Our Laboratory

June 30, 2014

Failure: Lab is a speaker-audience experience modeled after TED (Technology, Entertainment, Design); but unlike TED’s frequent focus on success stories, Failure: Lab showcases stories of failure – and it instructs speakers not to provide lessons learned. Figuring out those lessons is the role of the audience, not the presenters.

Of course, one of life’s most bountiful laboratories of failure is sports. At least 50 percent of the participants in any athletic contest do not win. Sometimes it’s just one competitor out of 10 or 100 or 1,000 who wins.

In MHSAA tournaments, all but one team in each class or division ends the season with a loss. In basketball this past winter, only four of 729 high schools that sponsored boys varsity basketball ended the season with a victory.

It’s a fact; sports is a failure lab.

In the spirit of Failure: Lab, I won’t offer a defense or an explanation of the lessons learned. You’re the audience; you figure it out. Why do we go to so much time and effort to create this laboratory?

Late Start

August 11, 2015

Business took me to Indianapolis for a meeting on Thursday, July 30. Of the eight other meeting participants, four lived in Indiana, three lived in Georgia and one in Montana.
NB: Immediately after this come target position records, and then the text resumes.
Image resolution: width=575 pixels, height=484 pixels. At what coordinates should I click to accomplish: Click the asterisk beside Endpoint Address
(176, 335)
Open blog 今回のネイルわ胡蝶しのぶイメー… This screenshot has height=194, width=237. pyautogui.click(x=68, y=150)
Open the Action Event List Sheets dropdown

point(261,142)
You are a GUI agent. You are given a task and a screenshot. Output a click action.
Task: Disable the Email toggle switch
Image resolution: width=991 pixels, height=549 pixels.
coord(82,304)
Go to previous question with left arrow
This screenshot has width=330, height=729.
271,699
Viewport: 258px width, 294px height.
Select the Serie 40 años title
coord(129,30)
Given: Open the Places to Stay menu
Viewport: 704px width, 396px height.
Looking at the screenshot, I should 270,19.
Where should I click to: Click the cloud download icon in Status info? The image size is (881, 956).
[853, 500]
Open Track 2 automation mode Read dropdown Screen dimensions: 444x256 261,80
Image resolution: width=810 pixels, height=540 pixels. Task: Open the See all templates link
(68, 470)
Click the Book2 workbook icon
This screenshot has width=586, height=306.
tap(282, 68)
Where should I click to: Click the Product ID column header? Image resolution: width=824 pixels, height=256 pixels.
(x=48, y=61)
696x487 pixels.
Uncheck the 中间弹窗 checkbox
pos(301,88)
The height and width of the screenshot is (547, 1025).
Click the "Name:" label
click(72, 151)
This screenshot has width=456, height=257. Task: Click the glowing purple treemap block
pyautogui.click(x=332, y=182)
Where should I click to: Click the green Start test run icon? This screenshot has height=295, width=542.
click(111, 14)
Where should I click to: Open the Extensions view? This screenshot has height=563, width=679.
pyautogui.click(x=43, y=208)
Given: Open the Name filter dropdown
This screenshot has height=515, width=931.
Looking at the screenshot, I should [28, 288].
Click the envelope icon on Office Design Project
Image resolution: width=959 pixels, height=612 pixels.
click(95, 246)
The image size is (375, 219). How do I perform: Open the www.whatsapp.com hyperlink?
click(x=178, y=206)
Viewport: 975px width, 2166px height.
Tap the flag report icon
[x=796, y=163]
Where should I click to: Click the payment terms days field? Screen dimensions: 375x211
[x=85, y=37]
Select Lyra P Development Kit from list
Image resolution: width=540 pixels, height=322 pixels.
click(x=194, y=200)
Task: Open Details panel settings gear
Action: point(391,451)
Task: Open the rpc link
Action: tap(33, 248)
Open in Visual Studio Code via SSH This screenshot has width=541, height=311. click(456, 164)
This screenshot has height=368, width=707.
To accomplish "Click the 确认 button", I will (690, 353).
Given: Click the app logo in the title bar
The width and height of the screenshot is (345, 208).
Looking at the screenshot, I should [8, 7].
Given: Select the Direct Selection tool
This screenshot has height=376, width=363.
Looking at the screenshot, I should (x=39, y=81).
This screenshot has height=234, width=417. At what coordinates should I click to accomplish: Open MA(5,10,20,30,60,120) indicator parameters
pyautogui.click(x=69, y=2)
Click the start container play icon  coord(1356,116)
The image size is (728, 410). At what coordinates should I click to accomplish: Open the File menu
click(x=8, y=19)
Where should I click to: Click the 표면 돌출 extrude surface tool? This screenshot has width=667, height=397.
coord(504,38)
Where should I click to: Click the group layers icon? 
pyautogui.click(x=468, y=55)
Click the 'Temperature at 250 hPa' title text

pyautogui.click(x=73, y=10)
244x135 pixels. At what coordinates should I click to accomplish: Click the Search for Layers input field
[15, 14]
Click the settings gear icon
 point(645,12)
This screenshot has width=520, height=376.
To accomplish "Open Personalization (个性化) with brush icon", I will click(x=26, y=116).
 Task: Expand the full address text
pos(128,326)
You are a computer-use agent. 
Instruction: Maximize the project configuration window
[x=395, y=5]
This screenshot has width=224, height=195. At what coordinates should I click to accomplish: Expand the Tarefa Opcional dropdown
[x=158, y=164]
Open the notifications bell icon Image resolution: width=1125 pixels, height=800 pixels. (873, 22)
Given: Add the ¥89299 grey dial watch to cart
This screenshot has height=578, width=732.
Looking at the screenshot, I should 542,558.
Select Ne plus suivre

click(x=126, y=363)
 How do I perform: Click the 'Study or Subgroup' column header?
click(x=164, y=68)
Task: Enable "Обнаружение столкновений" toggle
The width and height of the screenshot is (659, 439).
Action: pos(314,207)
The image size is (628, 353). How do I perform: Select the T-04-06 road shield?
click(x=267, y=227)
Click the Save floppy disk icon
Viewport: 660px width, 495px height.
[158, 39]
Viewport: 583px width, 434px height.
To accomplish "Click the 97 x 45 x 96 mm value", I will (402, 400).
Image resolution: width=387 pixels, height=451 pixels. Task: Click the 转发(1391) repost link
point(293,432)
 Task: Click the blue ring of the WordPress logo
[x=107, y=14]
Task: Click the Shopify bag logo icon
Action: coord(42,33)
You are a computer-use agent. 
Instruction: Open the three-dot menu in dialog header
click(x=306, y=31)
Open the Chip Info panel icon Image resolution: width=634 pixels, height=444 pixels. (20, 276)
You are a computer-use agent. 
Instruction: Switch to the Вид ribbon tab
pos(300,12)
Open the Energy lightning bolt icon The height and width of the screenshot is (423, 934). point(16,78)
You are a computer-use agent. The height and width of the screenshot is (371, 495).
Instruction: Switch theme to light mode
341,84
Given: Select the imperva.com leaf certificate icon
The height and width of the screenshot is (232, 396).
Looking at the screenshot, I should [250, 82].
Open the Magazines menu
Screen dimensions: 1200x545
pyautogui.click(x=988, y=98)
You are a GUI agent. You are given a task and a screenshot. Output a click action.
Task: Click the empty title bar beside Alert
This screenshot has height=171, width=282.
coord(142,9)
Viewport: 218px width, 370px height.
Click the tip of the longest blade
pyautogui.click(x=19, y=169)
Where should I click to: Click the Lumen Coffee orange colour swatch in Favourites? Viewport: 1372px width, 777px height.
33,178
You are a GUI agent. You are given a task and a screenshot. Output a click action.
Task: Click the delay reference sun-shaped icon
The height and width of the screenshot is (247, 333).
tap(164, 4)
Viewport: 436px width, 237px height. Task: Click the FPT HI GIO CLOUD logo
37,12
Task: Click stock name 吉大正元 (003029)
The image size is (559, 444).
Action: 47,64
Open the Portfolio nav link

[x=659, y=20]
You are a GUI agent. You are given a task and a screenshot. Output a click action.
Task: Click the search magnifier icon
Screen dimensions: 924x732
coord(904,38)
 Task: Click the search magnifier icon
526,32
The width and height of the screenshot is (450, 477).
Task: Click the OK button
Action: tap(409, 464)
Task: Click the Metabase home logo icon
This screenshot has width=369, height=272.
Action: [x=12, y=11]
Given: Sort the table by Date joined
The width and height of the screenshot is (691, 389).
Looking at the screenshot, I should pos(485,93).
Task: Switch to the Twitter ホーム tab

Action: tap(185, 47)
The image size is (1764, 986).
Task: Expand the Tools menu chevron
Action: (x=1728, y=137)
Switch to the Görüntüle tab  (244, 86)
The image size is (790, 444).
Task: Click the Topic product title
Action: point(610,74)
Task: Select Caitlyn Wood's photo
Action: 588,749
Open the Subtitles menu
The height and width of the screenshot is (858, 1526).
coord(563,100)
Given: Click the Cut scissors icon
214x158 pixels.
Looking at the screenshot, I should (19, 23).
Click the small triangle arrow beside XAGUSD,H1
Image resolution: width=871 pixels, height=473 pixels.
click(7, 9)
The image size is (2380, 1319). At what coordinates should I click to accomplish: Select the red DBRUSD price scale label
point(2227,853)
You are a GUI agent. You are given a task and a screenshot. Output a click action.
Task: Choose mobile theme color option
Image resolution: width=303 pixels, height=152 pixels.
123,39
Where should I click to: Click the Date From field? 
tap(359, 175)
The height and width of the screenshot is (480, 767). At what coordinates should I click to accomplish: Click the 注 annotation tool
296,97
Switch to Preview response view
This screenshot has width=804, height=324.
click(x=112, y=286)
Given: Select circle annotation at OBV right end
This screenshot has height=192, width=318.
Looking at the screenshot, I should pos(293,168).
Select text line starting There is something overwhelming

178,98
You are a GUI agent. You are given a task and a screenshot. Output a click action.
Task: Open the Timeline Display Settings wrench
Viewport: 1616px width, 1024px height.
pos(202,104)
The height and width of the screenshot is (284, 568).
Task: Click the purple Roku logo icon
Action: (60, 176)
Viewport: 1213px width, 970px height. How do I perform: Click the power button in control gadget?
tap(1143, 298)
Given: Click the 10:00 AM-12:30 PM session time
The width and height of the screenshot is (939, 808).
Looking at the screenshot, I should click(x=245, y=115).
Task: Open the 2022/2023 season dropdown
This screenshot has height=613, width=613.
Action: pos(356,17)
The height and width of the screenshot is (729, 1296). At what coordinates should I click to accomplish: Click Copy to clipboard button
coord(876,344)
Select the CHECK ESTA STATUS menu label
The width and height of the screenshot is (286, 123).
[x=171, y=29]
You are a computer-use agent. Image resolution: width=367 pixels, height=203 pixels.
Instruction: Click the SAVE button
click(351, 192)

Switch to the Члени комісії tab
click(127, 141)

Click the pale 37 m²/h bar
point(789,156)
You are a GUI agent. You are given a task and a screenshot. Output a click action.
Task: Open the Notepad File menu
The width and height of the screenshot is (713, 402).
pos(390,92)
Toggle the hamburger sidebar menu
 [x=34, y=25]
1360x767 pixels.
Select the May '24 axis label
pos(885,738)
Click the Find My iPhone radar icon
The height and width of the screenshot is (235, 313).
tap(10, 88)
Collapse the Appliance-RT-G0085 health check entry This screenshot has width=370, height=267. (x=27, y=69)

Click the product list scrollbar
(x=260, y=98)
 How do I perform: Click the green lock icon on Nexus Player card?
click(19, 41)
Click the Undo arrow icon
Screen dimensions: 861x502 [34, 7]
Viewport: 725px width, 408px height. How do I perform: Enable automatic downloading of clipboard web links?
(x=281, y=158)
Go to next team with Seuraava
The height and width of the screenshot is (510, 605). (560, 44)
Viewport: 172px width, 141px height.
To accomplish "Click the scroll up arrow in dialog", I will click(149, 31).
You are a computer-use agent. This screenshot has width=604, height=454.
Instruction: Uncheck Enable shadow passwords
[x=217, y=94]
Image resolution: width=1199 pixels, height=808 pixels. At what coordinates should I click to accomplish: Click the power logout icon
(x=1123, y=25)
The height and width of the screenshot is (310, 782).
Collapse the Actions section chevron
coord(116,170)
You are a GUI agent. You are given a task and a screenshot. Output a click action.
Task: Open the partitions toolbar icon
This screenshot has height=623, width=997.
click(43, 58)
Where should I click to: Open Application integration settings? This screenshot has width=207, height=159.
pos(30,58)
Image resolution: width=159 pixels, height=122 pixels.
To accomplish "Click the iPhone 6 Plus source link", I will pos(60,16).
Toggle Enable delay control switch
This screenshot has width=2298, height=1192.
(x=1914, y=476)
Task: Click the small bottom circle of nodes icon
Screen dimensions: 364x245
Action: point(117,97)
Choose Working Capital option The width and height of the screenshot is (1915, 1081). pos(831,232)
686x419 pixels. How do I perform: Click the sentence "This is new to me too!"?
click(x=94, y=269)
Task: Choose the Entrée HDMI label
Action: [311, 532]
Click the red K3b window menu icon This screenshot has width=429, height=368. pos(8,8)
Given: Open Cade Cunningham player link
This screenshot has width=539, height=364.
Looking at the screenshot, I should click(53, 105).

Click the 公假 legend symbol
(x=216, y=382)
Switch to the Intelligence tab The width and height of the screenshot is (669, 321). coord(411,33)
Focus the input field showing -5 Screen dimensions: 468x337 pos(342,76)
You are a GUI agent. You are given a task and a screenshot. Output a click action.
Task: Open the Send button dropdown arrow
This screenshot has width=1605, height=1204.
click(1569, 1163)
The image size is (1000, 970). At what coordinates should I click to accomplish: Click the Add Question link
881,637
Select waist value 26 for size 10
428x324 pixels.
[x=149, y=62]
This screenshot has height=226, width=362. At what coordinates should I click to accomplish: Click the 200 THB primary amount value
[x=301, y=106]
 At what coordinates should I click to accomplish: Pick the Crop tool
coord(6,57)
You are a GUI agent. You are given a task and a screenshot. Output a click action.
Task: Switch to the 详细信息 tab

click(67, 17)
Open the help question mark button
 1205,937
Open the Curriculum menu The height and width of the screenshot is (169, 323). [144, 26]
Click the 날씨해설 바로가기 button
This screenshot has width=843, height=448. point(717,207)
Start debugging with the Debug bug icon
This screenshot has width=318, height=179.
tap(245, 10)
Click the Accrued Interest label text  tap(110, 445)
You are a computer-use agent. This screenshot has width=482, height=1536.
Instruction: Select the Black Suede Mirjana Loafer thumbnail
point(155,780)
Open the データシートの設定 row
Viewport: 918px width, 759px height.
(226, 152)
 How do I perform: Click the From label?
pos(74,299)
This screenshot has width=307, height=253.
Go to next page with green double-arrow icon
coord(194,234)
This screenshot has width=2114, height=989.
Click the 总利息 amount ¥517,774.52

I learned that school was already in session for many schools of both Indiana and Georgia, four weeks prior to the start of classes for most Montana schools ... and six weeks before state law allows public schools to commence classes for students in Michigan.

These dramatic differences undermine any seriousness or sense of urgency in this state’s efforts to improve public education.

The scene that replays in my memory is of an all-district in-service day at a Michigan school district where the staff was busy in the cafeteria, while the students lounged outside the school and milled about the school halls, bored.

“Our kids are already here and ready to be in class,” the school superintendent told me; “but state law penalizes us if we dare to begin teaching them.”

I think of this as school sports teams and marching bands and cheerleaders are already hard at work this week honing their skills in extracurricular activities. Wouldn’t it be great if lawmakers would allow our students to be doing the same in academic classrooms?

If our students are lagging behind academically, it might have something to do with the fact that they start each year two or three laps behind kids in other states.